Sanfilippo syndrome type B, also known as mucopolysaccharidosis type IIIB (MPS IIIB), is a rare genetic lysosomal storage disorder caused by mutations in the NAGLU gene, which provides instruction to make the alpha-N-acetylglucosaminidase (NAGLU) enzyme.
NAGLU is responsible for breaking down long complex sugar molecules called heparan sulphate. The reduced activity of NAGLU causes the heparan sulfate to accumulate inside lysosomes — compartments within cells that digest and recycle different types of molecules — resulting in severe neurological impairments. Why this occurs, however, is not completely understood.
Currently there are no effective therapies for Sanfilippo syndrome type B; patients are given therapies to minimize its symptoms.
In this study, researchers developed an induced pluripotent stem cell (iPSC) line from skin cells, called fibroblasts, of a 1-year-old with a mutation in both copies of the NAGLU gene.
iPSCs are derived from either skin or blood cells that have been reprogrammed back into a stem cell-like state, which allows for the development of an unlimited source of almost any type of human cell needed for therapeutic purposes.
Researchers called this new cell line TRNDi006-A.
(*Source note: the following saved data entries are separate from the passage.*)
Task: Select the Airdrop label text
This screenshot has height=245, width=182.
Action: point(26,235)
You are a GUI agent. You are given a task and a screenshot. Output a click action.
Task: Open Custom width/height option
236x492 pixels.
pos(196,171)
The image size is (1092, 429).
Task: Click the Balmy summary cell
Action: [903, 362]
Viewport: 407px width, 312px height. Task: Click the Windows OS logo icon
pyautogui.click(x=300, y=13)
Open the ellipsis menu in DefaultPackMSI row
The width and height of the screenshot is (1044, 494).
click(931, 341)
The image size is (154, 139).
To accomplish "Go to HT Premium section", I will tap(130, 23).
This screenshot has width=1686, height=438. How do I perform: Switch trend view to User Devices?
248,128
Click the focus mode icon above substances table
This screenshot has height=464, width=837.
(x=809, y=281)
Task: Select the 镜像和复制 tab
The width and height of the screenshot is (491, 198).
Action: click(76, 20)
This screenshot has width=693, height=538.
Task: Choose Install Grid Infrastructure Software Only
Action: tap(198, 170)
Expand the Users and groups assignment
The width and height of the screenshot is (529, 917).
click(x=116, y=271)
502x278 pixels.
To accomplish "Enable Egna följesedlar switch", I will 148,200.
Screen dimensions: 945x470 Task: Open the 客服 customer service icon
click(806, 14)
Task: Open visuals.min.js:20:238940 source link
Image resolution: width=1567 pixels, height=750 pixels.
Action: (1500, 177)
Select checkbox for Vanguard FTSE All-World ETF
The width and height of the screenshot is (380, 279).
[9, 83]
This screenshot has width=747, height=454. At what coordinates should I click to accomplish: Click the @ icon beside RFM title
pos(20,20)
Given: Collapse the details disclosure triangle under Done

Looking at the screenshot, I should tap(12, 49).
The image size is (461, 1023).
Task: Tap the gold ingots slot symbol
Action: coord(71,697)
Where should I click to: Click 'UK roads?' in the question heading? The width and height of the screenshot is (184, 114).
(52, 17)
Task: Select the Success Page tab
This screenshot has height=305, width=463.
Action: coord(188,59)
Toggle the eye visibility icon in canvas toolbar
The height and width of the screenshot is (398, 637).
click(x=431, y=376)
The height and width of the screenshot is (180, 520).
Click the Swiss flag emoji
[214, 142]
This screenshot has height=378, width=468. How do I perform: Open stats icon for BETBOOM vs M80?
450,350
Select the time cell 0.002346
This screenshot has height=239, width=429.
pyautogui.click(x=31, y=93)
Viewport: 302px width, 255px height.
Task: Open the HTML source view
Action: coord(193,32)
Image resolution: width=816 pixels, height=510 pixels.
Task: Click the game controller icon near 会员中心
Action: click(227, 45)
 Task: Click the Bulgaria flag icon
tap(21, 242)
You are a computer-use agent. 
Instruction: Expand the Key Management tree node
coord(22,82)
iPSC cells were injected into mice and were able to give rise to the three layers of tissue found in an embryo — ectoderm, mesoderm, and endoderm – from where all other tissues in the body originate.
These results suggest that scientists can now use this cell line to generate mature cells, such as neurons, and study molecular mechanisms underlying this disease. The TRNDi006-A cell line can also be used to test therapies to prevent disease progression.
Overall, “this TRNDi006-A iPSC line is a valuable resource for elucidating the disease phenotype and pathophysiology of MPS IIIB,” researchers said. “It can be differentiated into various mature cell types for use as cell-based disease models of MPS IIIB for compound screening and drug development.”